## Your goal
Set out the listing word for word. End with the line that contains "Click the checkmark".

### Raw data

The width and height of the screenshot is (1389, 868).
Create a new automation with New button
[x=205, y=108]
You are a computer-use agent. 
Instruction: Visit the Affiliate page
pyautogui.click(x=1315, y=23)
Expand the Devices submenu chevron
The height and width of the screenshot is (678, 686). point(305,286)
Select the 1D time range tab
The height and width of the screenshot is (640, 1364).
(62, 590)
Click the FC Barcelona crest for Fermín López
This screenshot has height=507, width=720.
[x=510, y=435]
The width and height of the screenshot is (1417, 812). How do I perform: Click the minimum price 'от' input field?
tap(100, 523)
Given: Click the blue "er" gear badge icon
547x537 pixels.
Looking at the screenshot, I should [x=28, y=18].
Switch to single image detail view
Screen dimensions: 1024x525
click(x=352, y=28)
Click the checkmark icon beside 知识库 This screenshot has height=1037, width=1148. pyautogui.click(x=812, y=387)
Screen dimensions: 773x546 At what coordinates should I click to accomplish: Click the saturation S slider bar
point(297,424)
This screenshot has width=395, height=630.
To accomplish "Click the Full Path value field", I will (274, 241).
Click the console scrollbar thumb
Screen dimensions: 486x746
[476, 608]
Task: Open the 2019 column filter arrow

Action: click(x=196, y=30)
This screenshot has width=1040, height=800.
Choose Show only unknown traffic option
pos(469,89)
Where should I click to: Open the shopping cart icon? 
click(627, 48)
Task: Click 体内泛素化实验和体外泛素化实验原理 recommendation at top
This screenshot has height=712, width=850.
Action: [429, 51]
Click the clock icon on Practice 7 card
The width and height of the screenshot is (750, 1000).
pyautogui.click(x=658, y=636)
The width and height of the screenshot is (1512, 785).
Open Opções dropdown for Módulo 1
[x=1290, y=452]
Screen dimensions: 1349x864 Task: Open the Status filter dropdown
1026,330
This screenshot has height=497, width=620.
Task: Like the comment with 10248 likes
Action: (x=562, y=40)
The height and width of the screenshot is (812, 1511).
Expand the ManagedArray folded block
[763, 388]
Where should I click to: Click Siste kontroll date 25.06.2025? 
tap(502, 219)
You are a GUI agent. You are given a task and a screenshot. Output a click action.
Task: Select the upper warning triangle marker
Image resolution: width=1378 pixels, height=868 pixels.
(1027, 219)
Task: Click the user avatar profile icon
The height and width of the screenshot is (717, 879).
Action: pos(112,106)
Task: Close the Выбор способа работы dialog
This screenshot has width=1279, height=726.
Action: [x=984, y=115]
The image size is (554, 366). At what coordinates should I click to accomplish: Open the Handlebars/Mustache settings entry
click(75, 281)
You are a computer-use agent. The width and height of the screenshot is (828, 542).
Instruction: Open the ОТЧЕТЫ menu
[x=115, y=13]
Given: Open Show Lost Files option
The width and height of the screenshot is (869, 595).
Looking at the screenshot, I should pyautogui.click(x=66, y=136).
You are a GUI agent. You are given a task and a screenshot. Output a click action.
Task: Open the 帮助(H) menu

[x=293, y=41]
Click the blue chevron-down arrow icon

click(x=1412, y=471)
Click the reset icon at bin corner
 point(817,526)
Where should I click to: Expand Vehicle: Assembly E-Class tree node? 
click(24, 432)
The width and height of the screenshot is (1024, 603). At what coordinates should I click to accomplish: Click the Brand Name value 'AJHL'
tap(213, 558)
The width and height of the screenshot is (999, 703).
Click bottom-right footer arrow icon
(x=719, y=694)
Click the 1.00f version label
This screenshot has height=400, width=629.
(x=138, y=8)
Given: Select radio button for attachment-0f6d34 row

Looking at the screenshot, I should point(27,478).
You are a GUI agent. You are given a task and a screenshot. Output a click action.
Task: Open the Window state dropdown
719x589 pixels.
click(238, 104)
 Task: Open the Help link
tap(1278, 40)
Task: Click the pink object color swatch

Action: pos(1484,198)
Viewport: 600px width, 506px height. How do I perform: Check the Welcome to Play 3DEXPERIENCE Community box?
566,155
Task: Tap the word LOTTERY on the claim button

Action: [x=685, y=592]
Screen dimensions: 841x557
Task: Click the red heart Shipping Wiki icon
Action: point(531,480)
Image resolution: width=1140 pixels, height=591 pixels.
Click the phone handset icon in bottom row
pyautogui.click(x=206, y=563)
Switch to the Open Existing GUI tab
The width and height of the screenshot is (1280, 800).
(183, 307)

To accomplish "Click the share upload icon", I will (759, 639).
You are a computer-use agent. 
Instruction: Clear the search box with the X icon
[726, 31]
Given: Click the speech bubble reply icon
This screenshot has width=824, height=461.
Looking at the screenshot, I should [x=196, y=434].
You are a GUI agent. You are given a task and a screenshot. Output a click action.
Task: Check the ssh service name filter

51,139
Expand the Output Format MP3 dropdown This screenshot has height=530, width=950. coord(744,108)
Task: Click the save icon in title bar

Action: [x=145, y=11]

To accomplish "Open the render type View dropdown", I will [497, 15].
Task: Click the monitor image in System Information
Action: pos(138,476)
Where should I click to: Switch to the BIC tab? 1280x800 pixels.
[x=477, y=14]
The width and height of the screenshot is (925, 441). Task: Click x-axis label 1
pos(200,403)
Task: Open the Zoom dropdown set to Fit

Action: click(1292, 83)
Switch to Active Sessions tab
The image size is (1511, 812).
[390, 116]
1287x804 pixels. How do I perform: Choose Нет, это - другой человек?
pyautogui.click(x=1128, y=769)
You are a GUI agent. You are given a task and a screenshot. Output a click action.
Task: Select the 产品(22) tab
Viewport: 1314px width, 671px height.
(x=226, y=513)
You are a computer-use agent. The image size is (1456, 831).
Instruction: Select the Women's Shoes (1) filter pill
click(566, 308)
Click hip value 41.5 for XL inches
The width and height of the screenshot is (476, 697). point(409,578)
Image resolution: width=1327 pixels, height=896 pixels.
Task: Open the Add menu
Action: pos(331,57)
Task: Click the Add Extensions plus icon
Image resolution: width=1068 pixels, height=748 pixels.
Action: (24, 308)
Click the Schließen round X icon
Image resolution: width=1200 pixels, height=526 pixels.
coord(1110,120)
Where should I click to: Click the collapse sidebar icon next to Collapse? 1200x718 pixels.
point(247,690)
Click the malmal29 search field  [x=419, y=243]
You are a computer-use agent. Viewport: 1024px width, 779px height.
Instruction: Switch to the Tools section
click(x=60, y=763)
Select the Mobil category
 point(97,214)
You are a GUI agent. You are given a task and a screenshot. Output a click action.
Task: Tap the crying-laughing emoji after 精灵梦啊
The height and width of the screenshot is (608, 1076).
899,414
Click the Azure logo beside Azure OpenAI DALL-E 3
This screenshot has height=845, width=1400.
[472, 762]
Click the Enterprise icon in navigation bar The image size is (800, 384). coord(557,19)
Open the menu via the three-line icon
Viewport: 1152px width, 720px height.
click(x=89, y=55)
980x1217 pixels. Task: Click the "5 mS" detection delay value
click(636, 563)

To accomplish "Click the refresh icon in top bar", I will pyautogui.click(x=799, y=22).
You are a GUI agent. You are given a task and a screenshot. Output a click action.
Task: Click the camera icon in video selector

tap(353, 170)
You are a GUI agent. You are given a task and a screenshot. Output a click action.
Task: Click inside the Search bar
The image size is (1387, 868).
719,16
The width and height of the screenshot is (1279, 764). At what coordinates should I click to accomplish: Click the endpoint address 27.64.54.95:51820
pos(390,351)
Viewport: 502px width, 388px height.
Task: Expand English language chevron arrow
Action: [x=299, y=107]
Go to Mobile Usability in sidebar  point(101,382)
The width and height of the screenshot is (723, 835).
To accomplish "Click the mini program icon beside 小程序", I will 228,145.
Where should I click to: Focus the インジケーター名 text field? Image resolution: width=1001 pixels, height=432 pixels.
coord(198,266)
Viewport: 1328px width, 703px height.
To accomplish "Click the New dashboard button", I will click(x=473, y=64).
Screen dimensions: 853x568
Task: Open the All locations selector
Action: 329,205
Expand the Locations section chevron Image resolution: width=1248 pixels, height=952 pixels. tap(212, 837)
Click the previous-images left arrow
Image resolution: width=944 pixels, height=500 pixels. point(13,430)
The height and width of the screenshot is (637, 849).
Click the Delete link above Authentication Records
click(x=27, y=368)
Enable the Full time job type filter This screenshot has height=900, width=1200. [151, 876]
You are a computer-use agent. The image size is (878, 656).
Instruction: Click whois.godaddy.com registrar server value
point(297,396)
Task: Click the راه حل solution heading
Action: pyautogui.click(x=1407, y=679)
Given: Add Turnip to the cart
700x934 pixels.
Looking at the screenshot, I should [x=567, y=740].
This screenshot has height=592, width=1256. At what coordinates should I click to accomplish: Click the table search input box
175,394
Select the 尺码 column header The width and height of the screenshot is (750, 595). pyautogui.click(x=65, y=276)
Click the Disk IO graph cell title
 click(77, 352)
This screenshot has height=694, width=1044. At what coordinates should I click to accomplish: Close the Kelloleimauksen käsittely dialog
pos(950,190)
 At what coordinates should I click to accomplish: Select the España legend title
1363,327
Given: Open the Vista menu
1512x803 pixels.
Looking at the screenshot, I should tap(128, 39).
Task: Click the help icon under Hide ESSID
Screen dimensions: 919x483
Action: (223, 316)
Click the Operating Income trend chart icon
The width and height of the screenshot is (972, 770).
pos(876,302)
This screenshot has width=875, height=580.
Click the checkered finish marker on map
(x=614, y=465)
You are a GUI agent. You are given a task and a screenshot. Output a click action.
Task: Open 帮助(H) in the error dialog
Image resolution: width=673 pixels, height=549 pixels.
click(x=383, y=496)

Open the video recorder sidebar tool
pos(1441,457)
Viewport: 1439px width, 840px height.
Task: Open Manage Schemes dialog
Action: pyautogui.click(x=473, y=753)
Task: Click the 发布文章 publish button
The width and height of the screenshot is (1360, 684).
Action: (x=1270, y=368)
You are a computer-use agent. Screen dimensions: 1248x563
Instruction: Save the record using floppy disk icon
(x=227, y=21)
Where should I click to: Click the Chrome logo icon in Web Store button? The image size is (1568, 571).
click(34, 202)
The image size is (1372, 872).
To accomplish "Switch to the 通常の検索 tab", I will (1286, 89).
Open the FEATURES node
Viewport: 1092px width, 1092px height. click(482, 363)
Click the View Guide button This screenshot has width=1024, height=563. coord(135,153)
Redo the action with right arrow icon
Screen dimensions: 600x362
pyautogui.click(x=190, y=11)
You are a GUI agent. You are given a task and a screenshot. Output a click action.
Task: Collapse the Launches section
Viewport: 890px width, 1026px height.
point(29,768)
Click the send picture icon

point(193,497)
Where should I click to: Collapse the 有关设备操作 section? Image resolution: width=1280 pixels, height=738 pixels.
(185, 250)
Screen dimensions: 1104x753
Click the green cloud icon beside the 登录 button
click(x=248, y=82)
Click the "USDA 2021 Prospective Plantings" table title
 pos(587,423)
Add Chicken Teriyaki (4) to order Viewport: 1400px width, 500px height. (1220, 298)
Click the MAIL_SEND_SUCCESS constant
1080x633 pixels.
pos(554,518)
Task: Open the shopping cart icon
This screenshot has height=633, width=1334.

######

## Answer area
The width and height of the screenshot is (1389, 868).
Create a new automation with New button
[x=205, y=108]
You are a computer-use agent. 
Instruction: Visit the Affiliate page
pyautogui.click(x=1315, y=23)
Expand the Devices submenu chevron
The height and width of the screenshot is (678, 686). point(305,286)
Select the 1D time range tab
The height and width of the screenshot is (640, 1364).
(62, 590)
Click the FC Barcelona crest for Fermín López
This screenshot has height=507, width=720.
[x=510, y=435]
The width and height of the screenshot is (1417, 812). How do I perform: Click the minimum price 'от' input field?
tap(100, 523)
Given: Click the blue "er" gear badge icon
547x537 pixels.
Looking at the screenshot, I should [x=28, y=18].
Switch to single image detail view
Screen dimensions: 1024x525
click(x=352, y=28)
Click the checkmark icon beside 知识库 This screenshot has height=1037, width=1148. pyautogui.click(x=812, y=387)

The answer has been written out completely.